The Joneses

1106574_The_JonesesThis 2009 movie saw only limited theatrical release and there’s a reason for that.  Although entertaining, writer/director Derreck Borte has created a project that feels incomplete and contrived.

The idea is that some company has ramped up marketing to the level where they hire good-looking people to pose as an extremely wealthy family, they move these people into a big house in an affluent community, then provide then with products that will make their neighbors so envious they will go out and buy their own.

This particular group of cons is led by Kate Jones (not her real name), played with understated elegance by Demi Moore.  She’s been working the game for a while, while the failed golf pro/used car salesman posing as her husband, Steve Jones (David Duchovny), is a rookie, still learning the ropes.  Their teenage kids, Mick and Jenn (Ben Hollingsworth and Amber Heard) each have their own problems.  Mick is gay, but still definitely in the closet, while Jenn is oversexed and prefers older men.

The wife and kids do well at the beginning because they know what they’re doing, while Steve stumbles along trying to figure out.  When Kate gives him the tip that he needs to find the right person to endorse the products (she’s gayfriending the local hair stylist), he begins to work on the golf pro at the country club and his numbers begin to skyrocket.

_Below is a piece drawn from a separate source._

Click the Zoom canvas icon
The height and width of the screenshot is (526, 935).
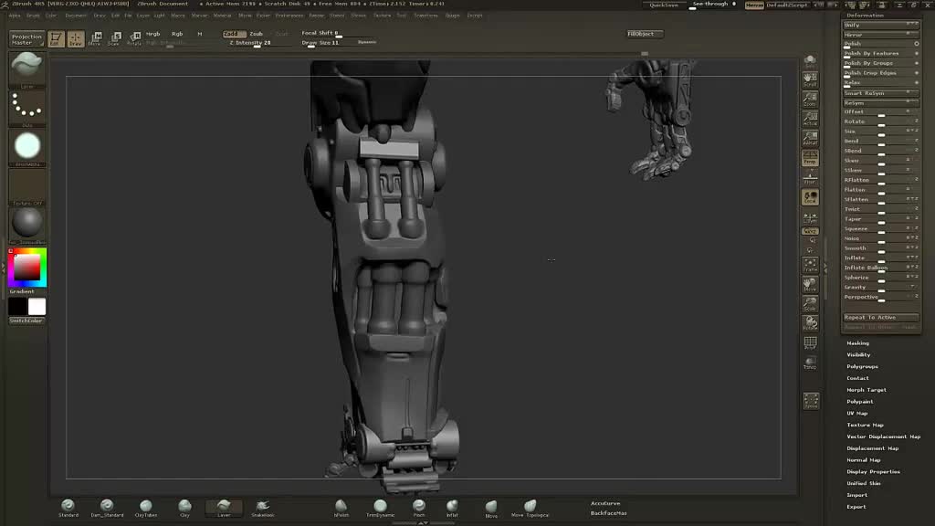(x=810, y=99)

During this time, they are making friends and Steve is trying to pursue a real relationship with Kate, which she is having none of.  That’s the set-up and it’s pretty good.  There’s a lot of great places you can go from there and I was looking forward to several promising developments.

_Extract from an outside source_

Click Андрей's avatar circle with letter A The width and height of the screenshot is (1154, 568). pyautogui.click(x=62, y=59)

However,  Borte has two serious problems.  First of all, for the romance between Steve and Kate to work, there must be chemistry between Duchovny and Moore—it just never develops.  Moore comes across as a real cold fish and Duchovny’s ah-shucks demeanor never quite rings true.  The second problem is that it doesn’t really develop the comedic possibilities.  Instead, it turns stone cold serious when their neighbor commits suicide because he can’t “keep up with the Joneses.”

A better approach would have been to create a situation that forces them into a sink-or-swim mentality, such as the discovery of Jenn’s affair with a neighbor, something that would force them all to work together to convince the neighbors that they were a real family—and then have them develop into a real family in the process.  Now that would be a good movie to watch!

The bend into seriousness really causes problems.  Matt, for example, has a really interesting girlfriend who doesn’t know he’s gay.  There are all kinds of possibilities in that situation, but Borte chooses to have Matt make a pass at her brother.  While they are driving at high speed, the girl, following them, gets into an accident and ends up in the hospital.  This turn away from comedy  is like committing suicide for a writer.  It’s giving up because you haven’t figured out the right plot.

Enough said.  It’s entertaining.  It’s not long, which is a bonus.  The best recommendation for seeing this movie is for film students to figure out what when wrong and how to solve it.